Re-Enchanting Disintermediation: Exploring Techno-Spirituality, Hindu Cybernetics and the Fetish Character of Blockchain Imaginaries in Digital India
This paper utilizes the extended case method and grounded theory to illustrate that magic, spirituality and techno-religious iconography are ever-present in blockchain's cybernetic ideal of disintermediation - assuming distinct historico-cultural forms. Utilizing William Pietz’s problematization of fetishism in the interplay of religious and economic orders of social trust, along with David Graeber’s thesis on the social creativity of the fetish, the paper will illustrate how religious, mythological and hierarchical ideals shape and vivify the imaginaries of distinct blockchain dreams, in both its cypherpunk design ideologies and specific (Hindu) cultural practices.
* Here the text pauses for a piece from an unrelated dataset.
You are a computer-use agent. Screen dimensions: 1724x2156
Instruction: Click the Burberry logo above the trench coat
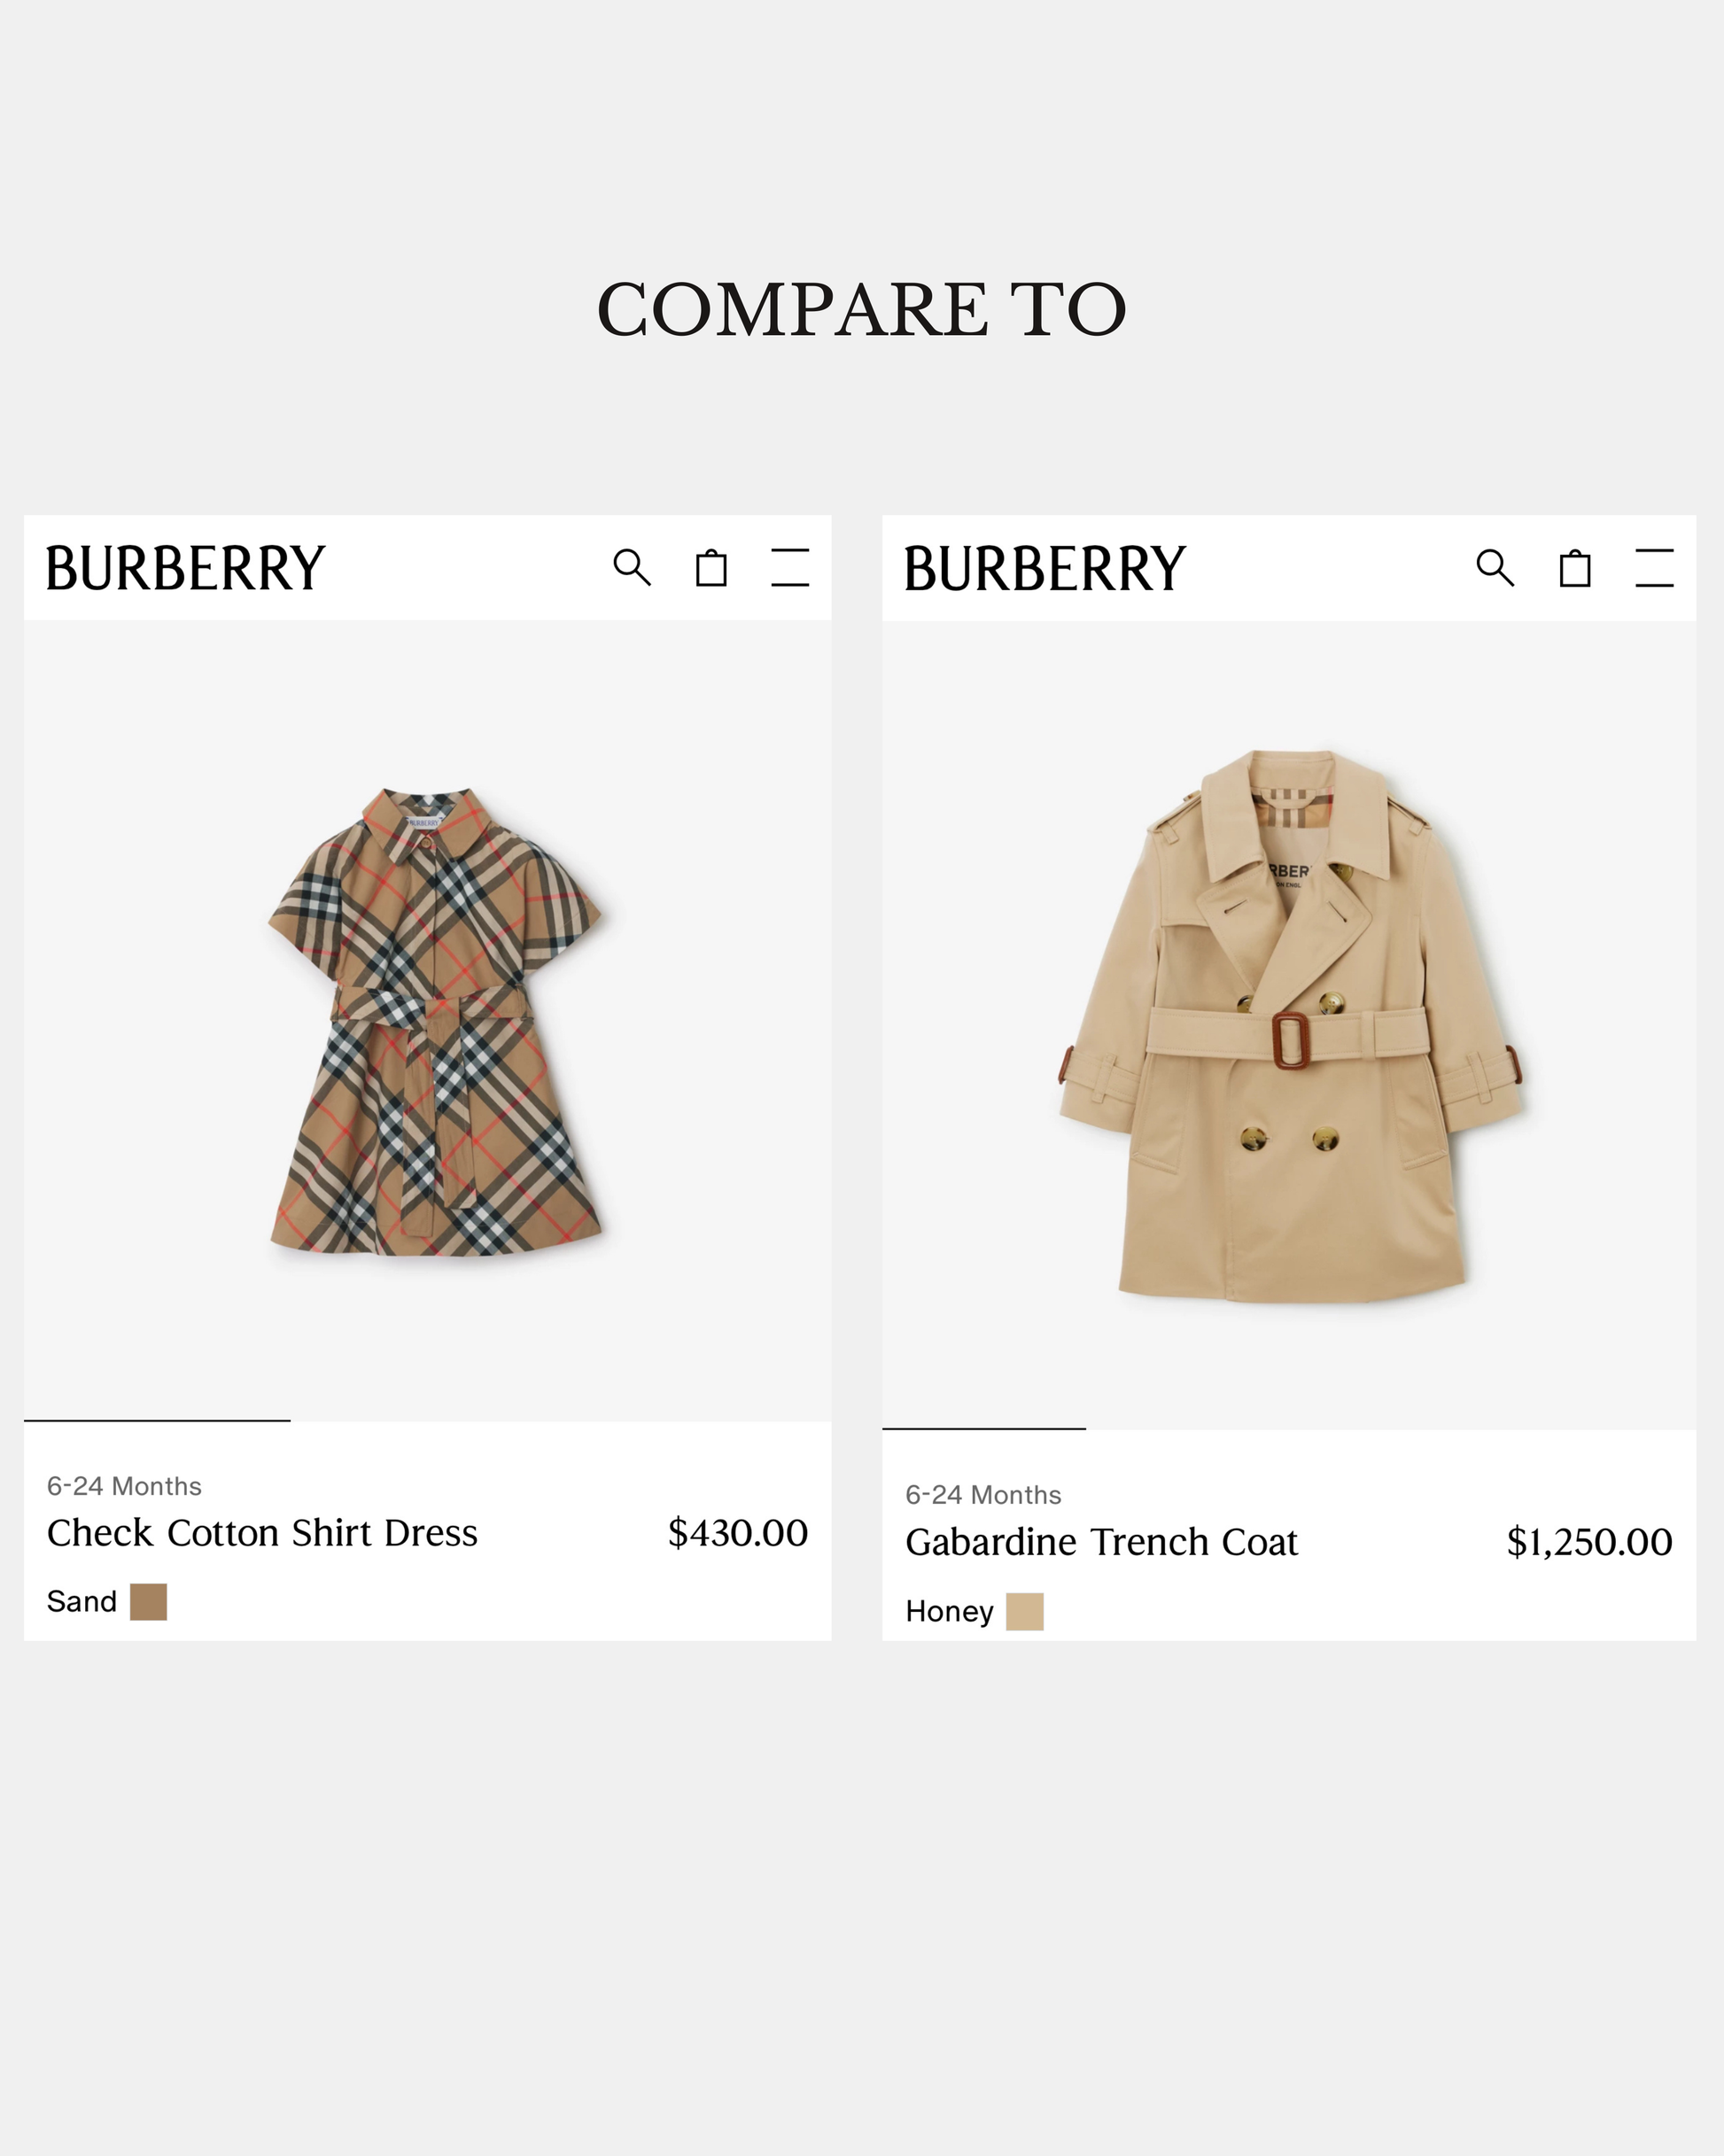click(x=1045, y=568)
By comparing the techno-evangelist slant of Crypto’s originary network cosmologies with the spiritual force of Hinduism, Digital Hindutva and techno-populism driving NFT adoption in contemporary urban India, I will illustrate how relationality and social metaphysics get deeply embedded within culturally specific notions of disintermediation — thereby re-enchanting cyberlibertarian ideals of anonymity, privacy and digital integrity that undergird Crypto's social and cultural reproduction.